Staunen und Ungläubigkeit sind die Folge und ein gewaltiger
Denkanstoß. Die Montenegriner wollen sämtliche Filme
und Unterlagen haben, sie werden sie übersetzen und in ihrem
Land verteilen, eine Pelztierfarm und einen Zoo haben sie schon
verhindert.
Die Hunde sind daher die Brücke zu den anderen Tieren, zu sagen,
warum man sich für Hunde im Ausland einsetzt, das bringt ja
nichts, ist schlichtweg kurzsichtig. Wenn man es geschickt macht,
schickt man über die Hunde eine Botschaft, die auch all den
anderen Tieren dienlich ist.
Ein Streunerhundeprojekt, gleich wo auf der Welt, zu betreuen
ist viel Organisationsarbeit. Woher bekomme ich Spenden? Was kosten
die Medikamente? Woher bekommt man tüchtige Tierärzte?

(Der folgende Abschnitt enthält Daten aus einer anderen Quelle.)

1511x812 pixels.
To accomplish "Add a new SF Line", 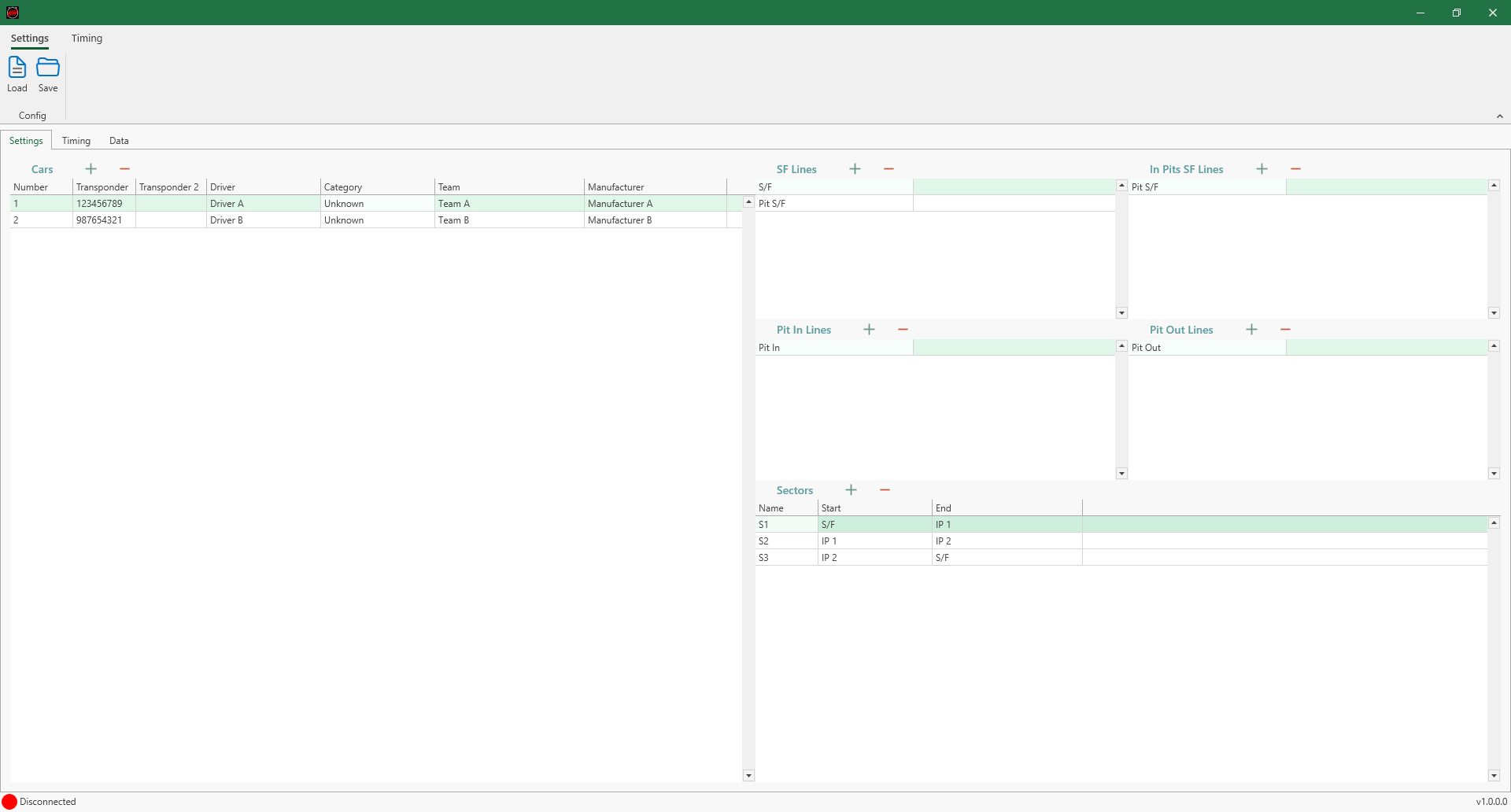I will [x=855, y=169].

Was können die Tierärzte vor Ort? Mit welchen Argumenten
überzeugt man die Behörden, dass Töten ein sinnloser
Wahnsinn ist? Ist das Land EU-Anwärter und kann ich die Behörden
damit konfrontieren? Fahre ich über die Tourismusschiene nach
dem Motto: Viele Touristen beschwere sich bei uns über dieses
Land und wie es mit den Tieren umgeht. Kleine Notlügen sind
hier gestattet.
In Montenegro fahre ich die Schiene „Ein Land nach dem Krieg
im Wiederaufbau – Montenegro als Vorzeigestaat in Sachen Tierschutz“.

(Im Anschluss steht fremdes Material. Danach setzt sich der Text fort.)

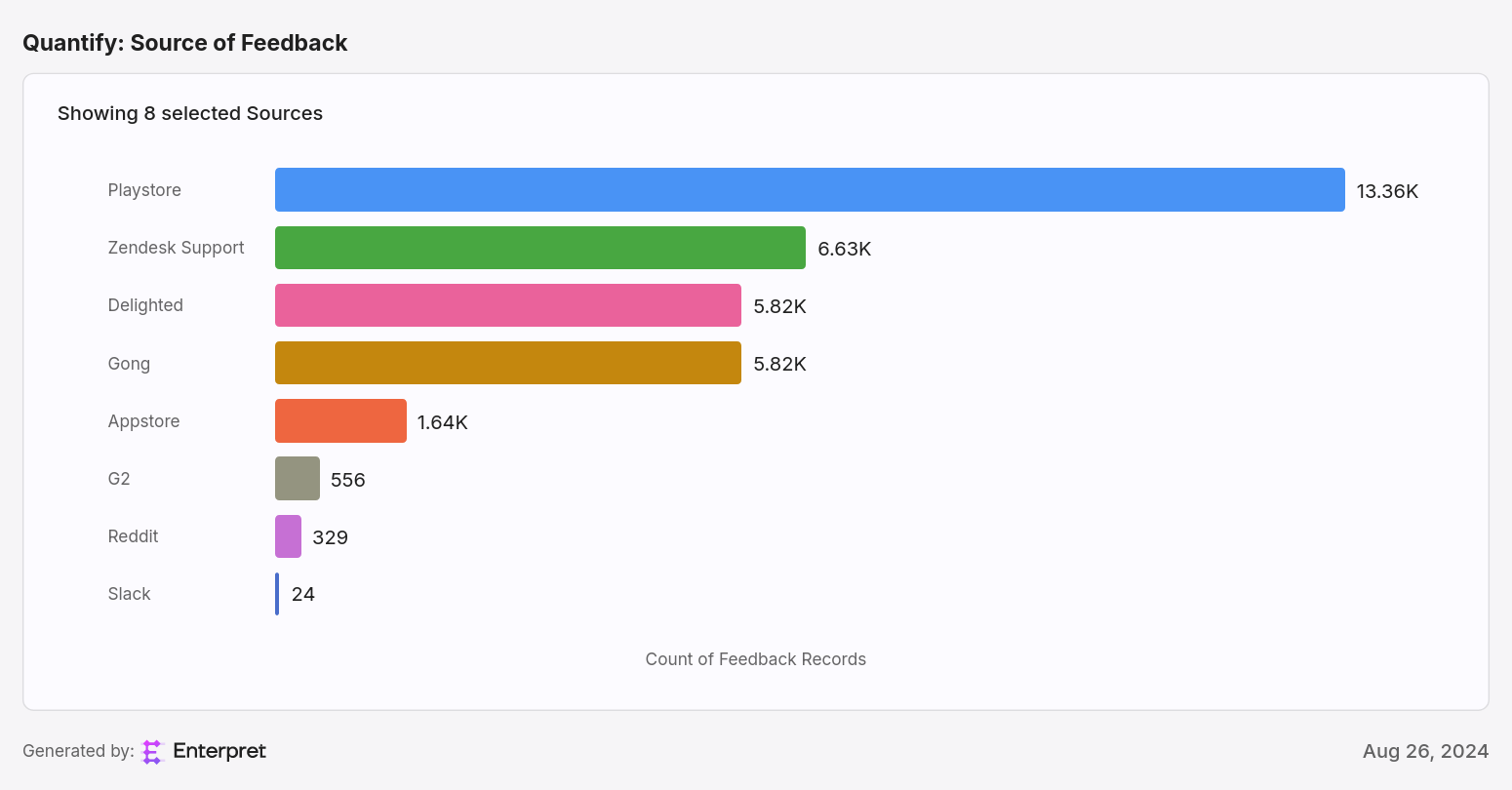
Task: Click the Enterpret logo icon
Action: click(x=151, y=752)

Dies habe ich allerdings mit den Behörden abgesprochen, die
nichts dagegen hatten, denn derlei Themen sind sehr heikel, man
muss auch bei uns sehr aufpassen, wie man dies der Gesellschaft
verkauft.
Nach Rumänien, Montenegro, Griechenland wage ich mich vielleicht
in Zukunft nach Cuba, ein Land das auch eine große Herausforderung
sein wird.
Streunehrhundeprojekte oder auch Projekte für Katzen kann
jeder betreuen, ich werde dies immer machen, ob mit oder ohne Verein,
ist man halbwegs versiert, kann man es auch über Sponsoring
machen. Es ist ein Schema, das eigentlich überall funktionieren
sollte, wenn die richtigen Leute dabei sind, ohne verlässliche
Leute vor Ort mit Eigeninitiative läuft nichts, da hilft kein
großer Wille und auch nicht viel Geld, nur gemeinsam, verbindend
kann man hier etwas bewirken und auch das ist ein Grund, warum mir
diese Projekte gefallen, auch wenn ich schon oftmals nahe dran war,
alles hinzuschmeißen, aber, nun werde ich etwas sentimental,
ein Blick in die Hundeaugen lässt allen Ärger vergessen,
denn für sie tue ich mir das an.
Ich bedanke mich für Ihre Aufmerksamkeit.